First let me thank all of you who will take the time to read this.
I need to keep track of a list of actions that will be executed when a certain event occurs (eg. timer event). There are twelve possible actions in my application, but it will be sufficient as far as my question is concerned if I just talk about two of those twelve possible actions. The first action is, I want to play a beep with a certain frequency and duration, and the second action is I want to play a wav file. The first action requires two parameters to the Beep command (frequency and duration) while the second action requires only one parameter to the PlayWavFile code (the wav filename). My initial design of the actions table looks like this (for clarity sake I have not shown foreign keys into other tables, I have shown only those fields that are pertinent to my question):
ActionId int 4 PrimaryKey Identity
ActionType int 2
Parameter1 varchar(128) Allow nulls
Parameter2 varchar(128) Allow nulls
Parameter3 varchar(128) Allow nulls
I have an enum which defines the twelve possible action types:
PlayBeep=1, PlayWavFile=2, PrintDocument=3, etc.
If I wanted to execute the two actions PlayBeep and PlayWavFile, my table would look like this:
ActionId, ActionType, Parameter1, Parameter2, Parameter3
101, 1, 1000, 500, null
102, 2, c:\chimes.wav, null, null
For the first row: An ActionType equal to 1 is the PlayBeep command, so it would pass 1000 as the frequency and 500 as the duration to the Beep api. For the second row: An ActionType equal to 2 is the PlayWavFile command so it would pass c:\chimes.wav to the PlayWavFile code.
[As an aside:
1) To implement this in
vb code is trivial. Do a Select Case on the ActionType and then pass the parameters to the appropriate routine.
2) Only one of the twelve possible commands requires three parameters.]
According to, "SQL Server 2000 Database Design by Louis Davidson" on page 153 paragraph "Fieldnames with Numbers at the End", my understanding is that this design is very blatantly wrong and violates the First Normal Form.
My understanding is that this design is also in violation of the Third Normal Form, which is discussed on Page 157, 158 of the same book. "All attributes must be a fact about the key and nothing but the key". In my design the Parameters are facts about the ActionType not the ActionId.
My understanding is that in order to normalize this table it would require that I break this into twelve separate tables one for each possible action.
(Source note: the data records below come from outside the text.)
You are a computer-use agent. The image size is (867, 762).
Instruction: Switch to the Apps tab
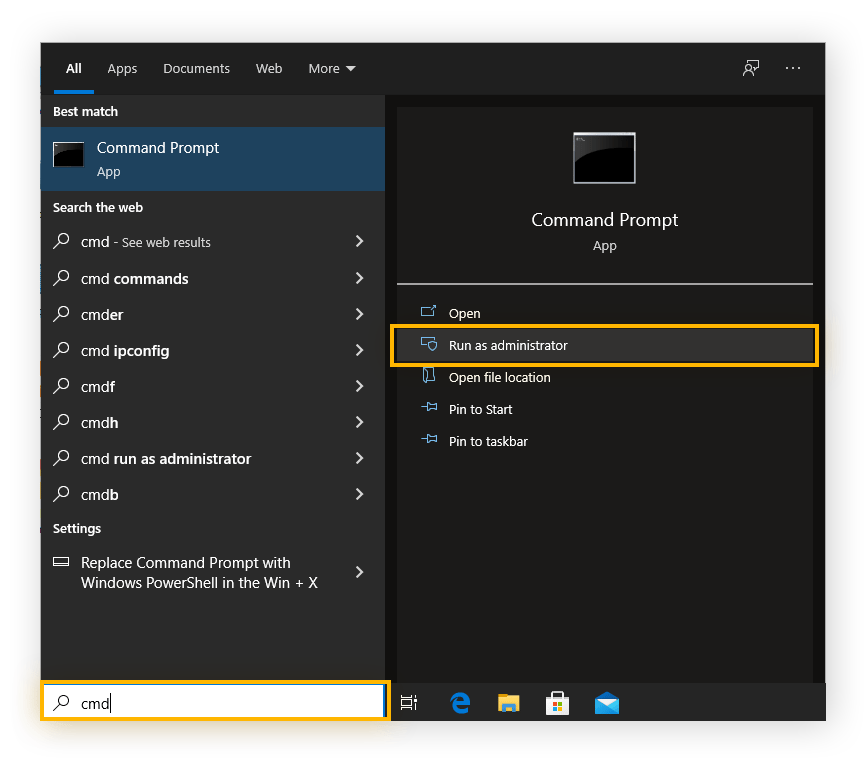click(x=122, y=68)
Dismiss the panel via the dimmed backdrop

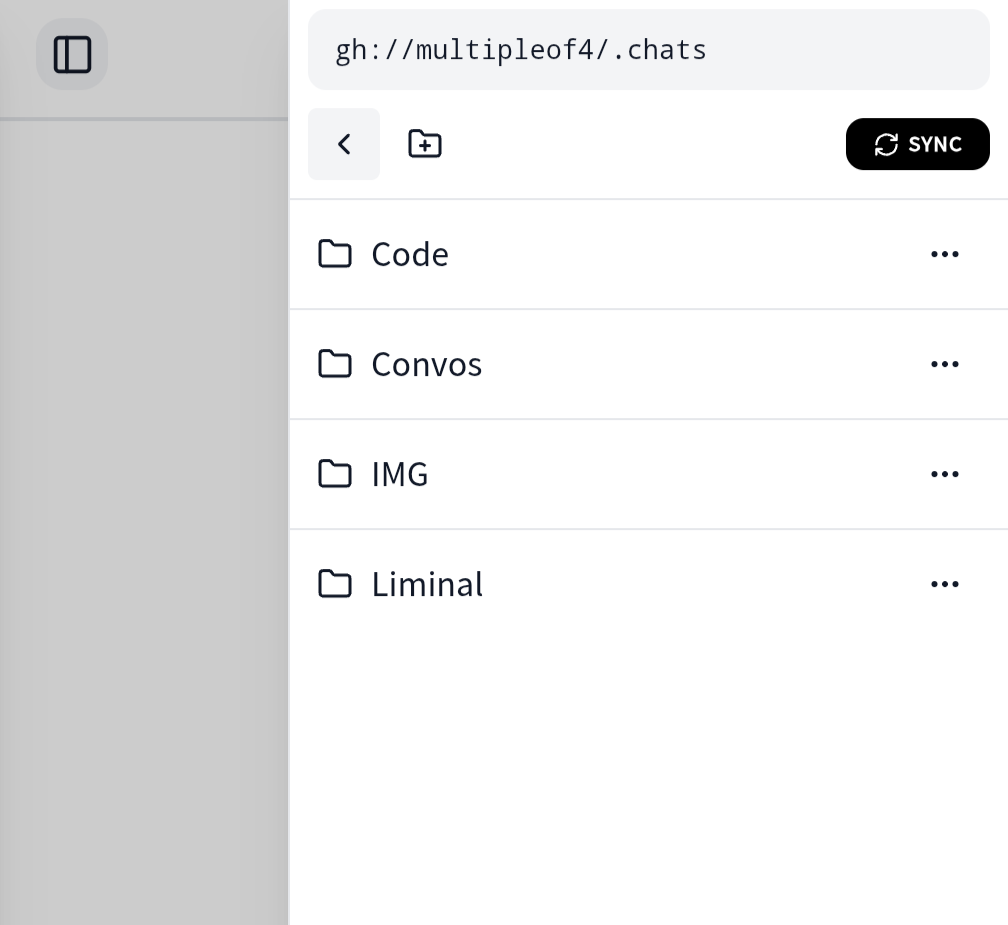[x=144, y=500]
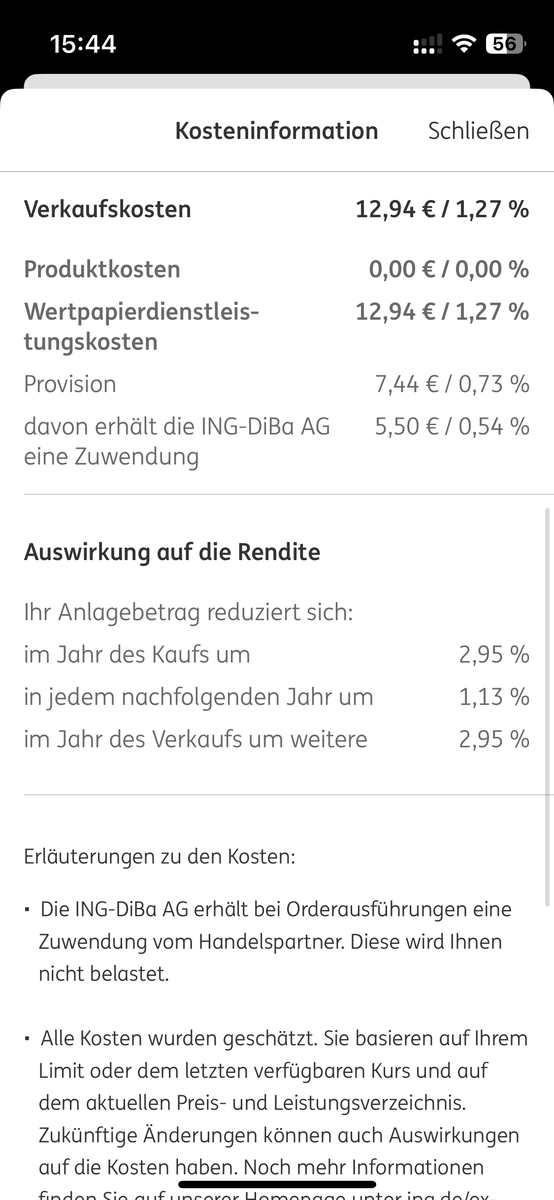Tap the 15:44 clock in status bar

(83, 44)
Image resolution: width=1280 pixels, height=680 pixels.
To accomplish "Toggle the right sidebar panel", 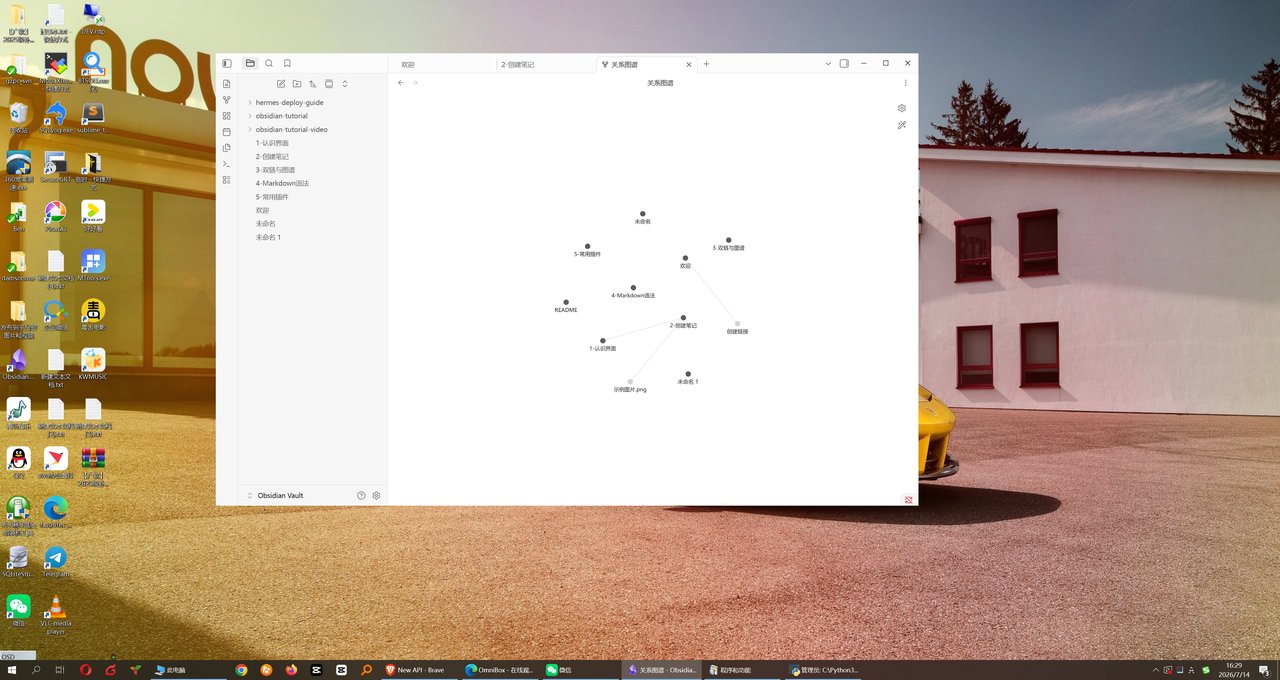I will point(844,63).
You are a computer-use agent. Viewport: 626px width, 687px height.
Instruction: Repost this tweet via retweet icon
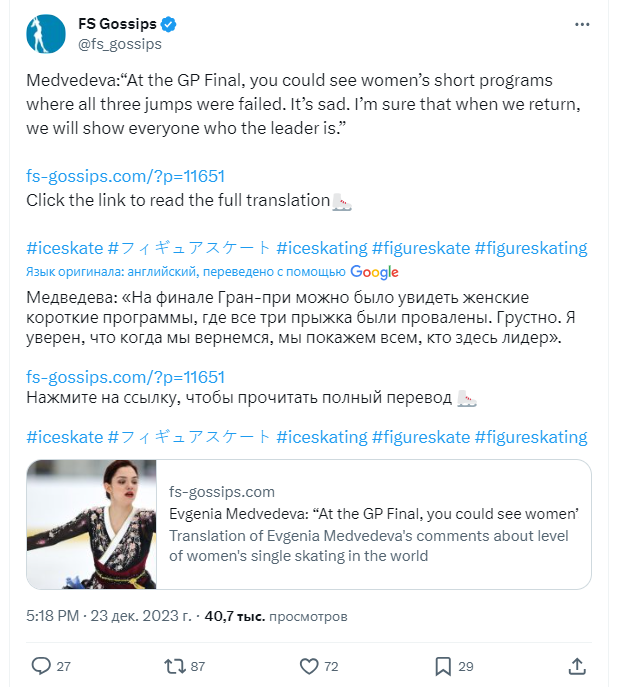point(174,666)
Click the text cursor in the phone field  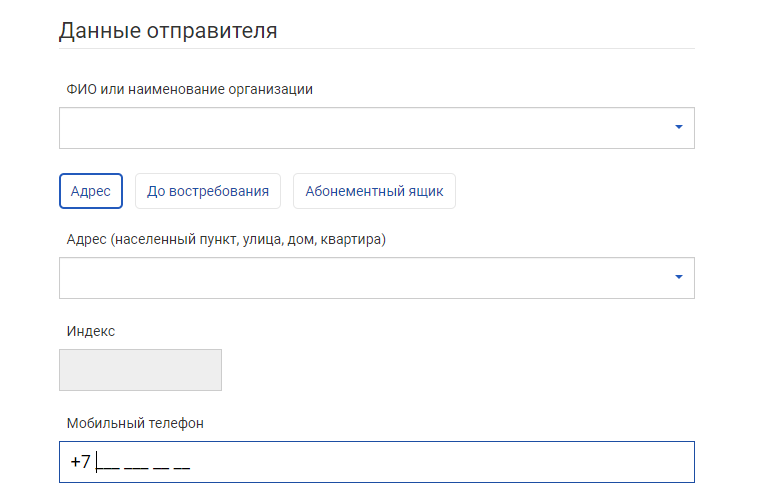(x=97, y=462)
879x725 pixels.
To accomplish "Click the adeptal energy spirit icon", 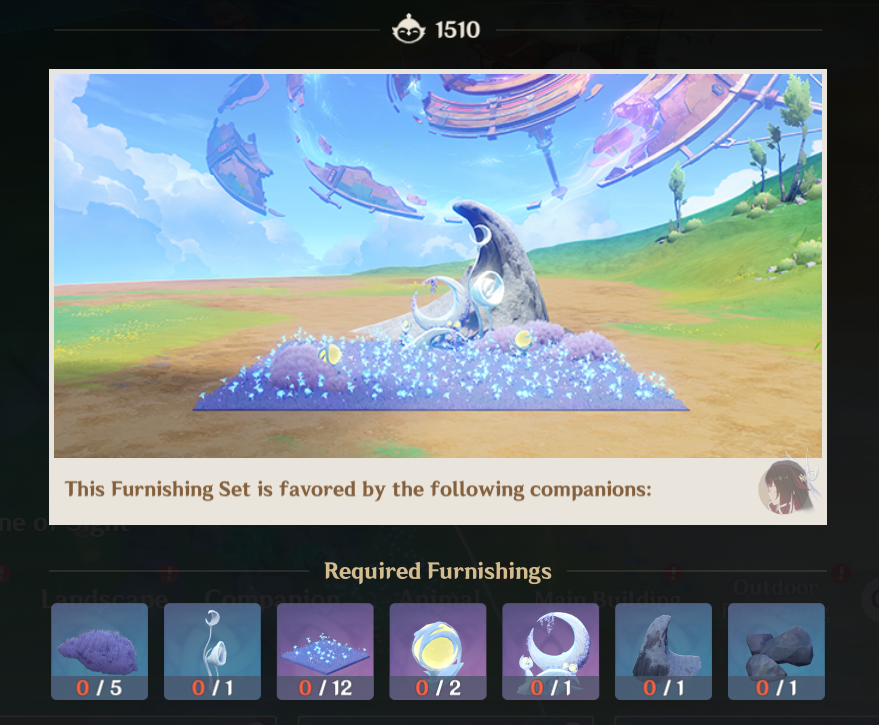I will pyautogui.click(x=409, y=29).
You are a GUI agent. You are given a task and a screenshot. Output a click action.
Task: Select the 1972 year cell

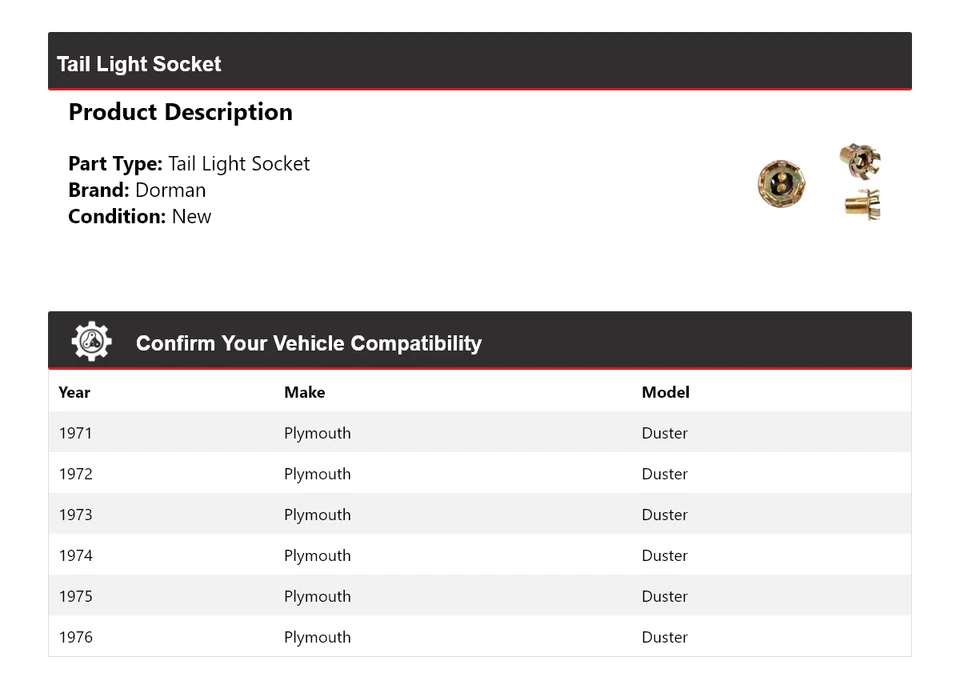point(75,474)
In other words the PlayBeep table would have two fields specifically called Frequency and Duration while the PlayWavFile table would have a column specifically called WavFilename.
This would have the following negative impacts:
1) Gui front end to deal with twelve tables instead of just one.
2) The engine, the code that actually executes the actions, would now
have to read twelve tables instead of just one.
3) If someday I need to add another action, I would have to build
another table instead of just defining another actiontype.
Is there another way to redesign this table such that it can be normalized without all the negative impacts?
If the current design turns out to be the best way to design the table, what is the risk assessment of not normalizing?